When body fluids are lost during sweating, vomiting, or diarrhea, the clinical consequences are more than just because of osmotic changes. What other consequences result from fluid loss? (hint: 3)

A

All fluid loss results in water loss, but other consequences occur because the ionic composition of these fluids is very different.

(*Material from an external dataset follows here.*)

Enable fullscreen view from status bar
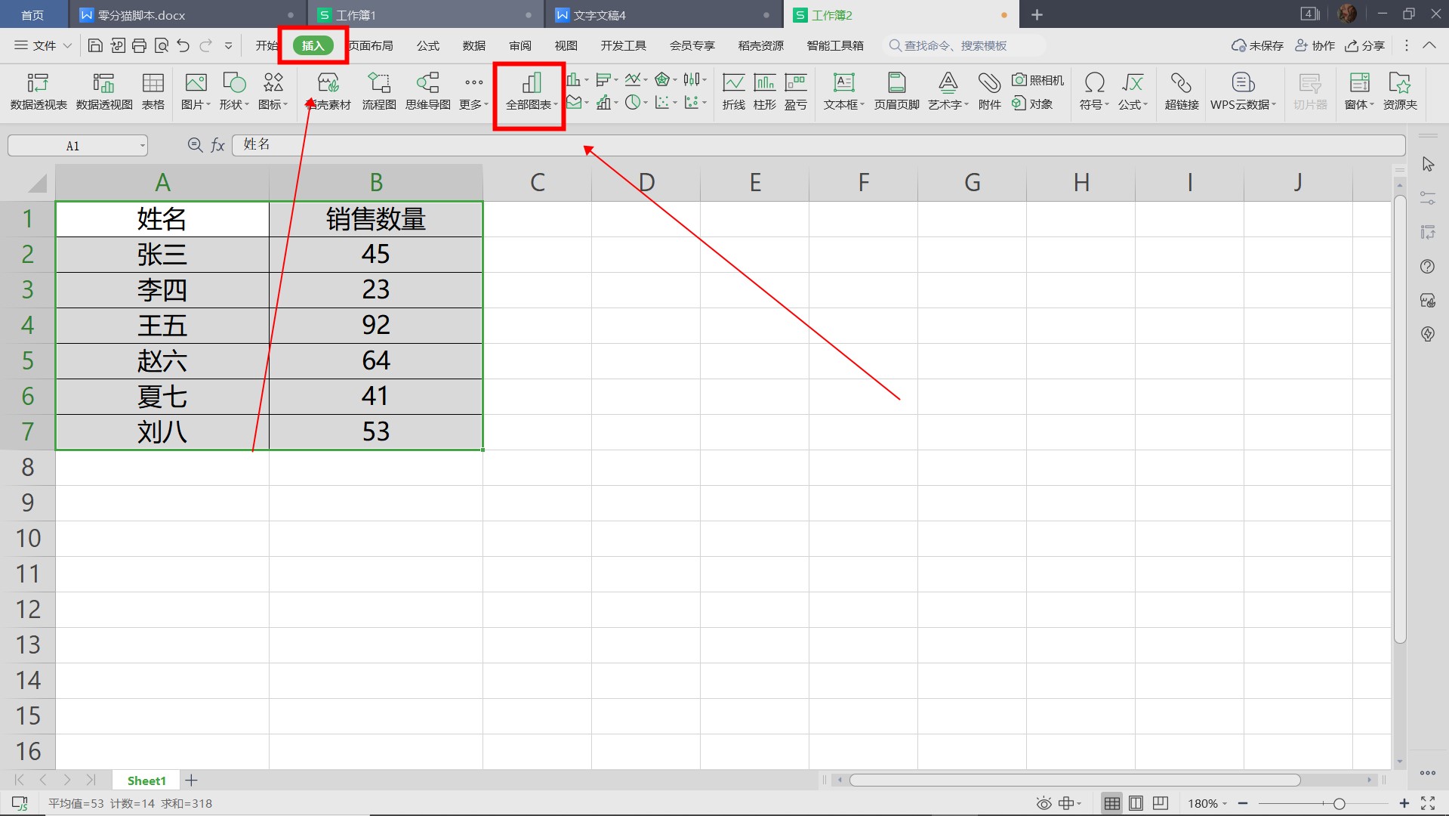Viewport: 1449px width, 816px height. click(x=1428, y=803)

The water, electrolytes, and H+ /HCO3 – that are lost are replenished from the plasma (and ECF in general). Therefore, depending on the composition of the fluid, any substances lost will deplete these in the plasma and can lead to

  • osmotic shifts of water, mainly due to [Na+]p changes • hypokalemia
  • metabolic acidosis/alkalosis due to loss of H+ or HCO3-.
28
Q

What are the symptoms of hypokalemia? What are they due to?

A
  • hypokalemia is especially problematic
  • symptoms and signs mostly from changes in membrane potential
  • disorientation
  • psychotic behavior
  • weakness
  • hypoactive reflexes
  • paralytic ileus
  • EKG changes
  • death by cardiac arrest in diastole
29
Q

Fill in the table.

A
30
Q

What are the sources of insensible water loss? Explain how/why water is lost from these sources.

A

Pure water is continuously lost from the body through the evaporative water loss from body surfaces. It does not refer to sweat (i.e. the secretion of the sweat glands). It is the evaporation of pure water from two surfaces:

  • skin. Water diffuses through the cutaneous layers to the body surface and vaporizes. The rate of evaporation depends on the skin temperature, the relative humidity and motion of the air. It, therefore, increases in fever and in hot, dry environments. It increases tremendously when the water permeability of skin is increased, as in burns.
  • respiratory mucosa. Inspired air is almost always cooler than body temperature and has a relative humidity less than 100% while expired air is fully saturated and is at body temperature. Expired air contains 0.034 ml of water per liter. Hence, a significant amount of solute-free water may be lost. The loss increases during fever and with increased minute ventilation. It could be as great as 1.5 L/day.
31
Q

How much is the obligatory urine volume per day? Why is water lost via this route?

A

Lastly, recall that even with maximal ADH secretion, the urinary solute excretion does not stop. It is contained in the smallest possible volume of urine at the highest possible concentration, but still contains water. This volume is called obligatory urine volume. It is about 600–800 ml/day. Therefore, even during total fluid deprivation when an individual is totally deprived of food and drink over a long period, water is always lost from insensible water loss and obligatory urine production.